Lui mi guardò, sorpreso. Poi rise di gusto.
<<Riesci sempre a farmi stare bene, ragazzino. Ora si che ho voglia di prenderti...>> mormorò e mi si buttò addosso, facendo volare il libro fuori dal letto.
Lo sentì atterrare con un tonfo. E quella fu l'ultima volta che provai ad essere romantico con quell'uomo.
Il giorno dopo ritrovai il libro sul cuscino accanto a me. Sulla prima pagina Nate aveva scarabocchiato le parole : Al mio più grande fan, con tutto il cuore. N.
Strinsi il libro sul petto. Sembrava aver acquistato il suo calore. Arrossì, buttandolo sul letto e stringendomi nelle braccia. Cosa mi prende? Perché faccio certi pensieri così strani? Insomma...un libro non acquista calore, è solo un oggetto, no? Ah, mi sto proprio rimbecillendo a causa di quel dannato! Così non va bene! Cosa farò appena tutto ciò finirà?
-
Alla fine il giorno del test d'ingresso all'Università era arrivato. Mi svegliai di buon'ora. Mentre stavo facendo colazione, Nate mi abbracciò da dietro.
<<Scusa, ti ho svegliato.>> dissi, alzando la testa.
Lui mi prese il volto tra le mani e mi baciò in modo lieve.
<<Ti voglio accompagnare all'università.>>.
<< No, non è necessario.>>.
<<Voglio farlo.>>.
<<E il lavoro?>>.
<<Non te ne preoccupare.>> scrollò le spalle lui.

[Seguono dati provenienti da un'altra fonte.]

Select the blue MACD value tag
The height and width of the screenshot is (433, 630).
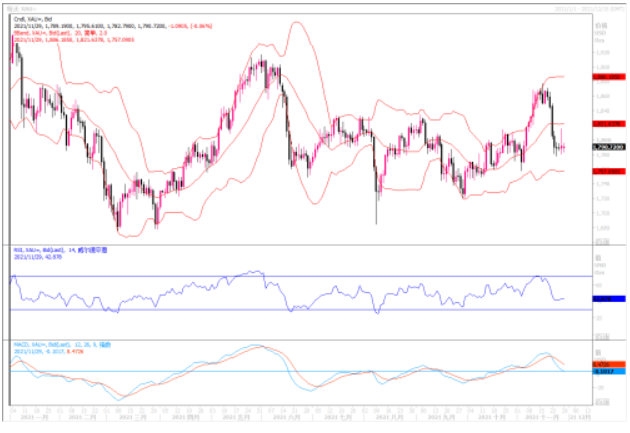click(x=604, y=372)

Io annuì. Ormai avevo capito quanto la testardaggine di quell'uomo fosse estesa. Nate mi lasciò davanti all'università alle otto. Il test iniziava tra un'ora. Varcai il cancello rosso. L'Università della mia città è organizzata in vari edifici: c'è un sentiero acciottolato che tira dritto fino alle facoltà scientifiche ed è costeggiato da entrambi i lati da alte strutture grigie, ognuno con scritta della propria facoltà in arancione sul davanti, c'è anche un edificio basso e rettangolare che è la segreteria generale degli studenti. Quel giorno c'erano molti studenti con grandi tracolle piene di libri o fogli sottobraccio. Tirai un sospiro di sollievo, accorgendomi che erano tutti vestiti per lo più in jeans e magliette, come me. L'aula in cui dovevo andare a fare il test d'economia era la 122 al secondo piano dell'edificio riservato alla facoltà stessa. Invece alle quindici avevo la prova d'ingegneria nell'aula b di questa facoltà. Mi avviai verso economia, cercando d'ignorare l'ansia crescente.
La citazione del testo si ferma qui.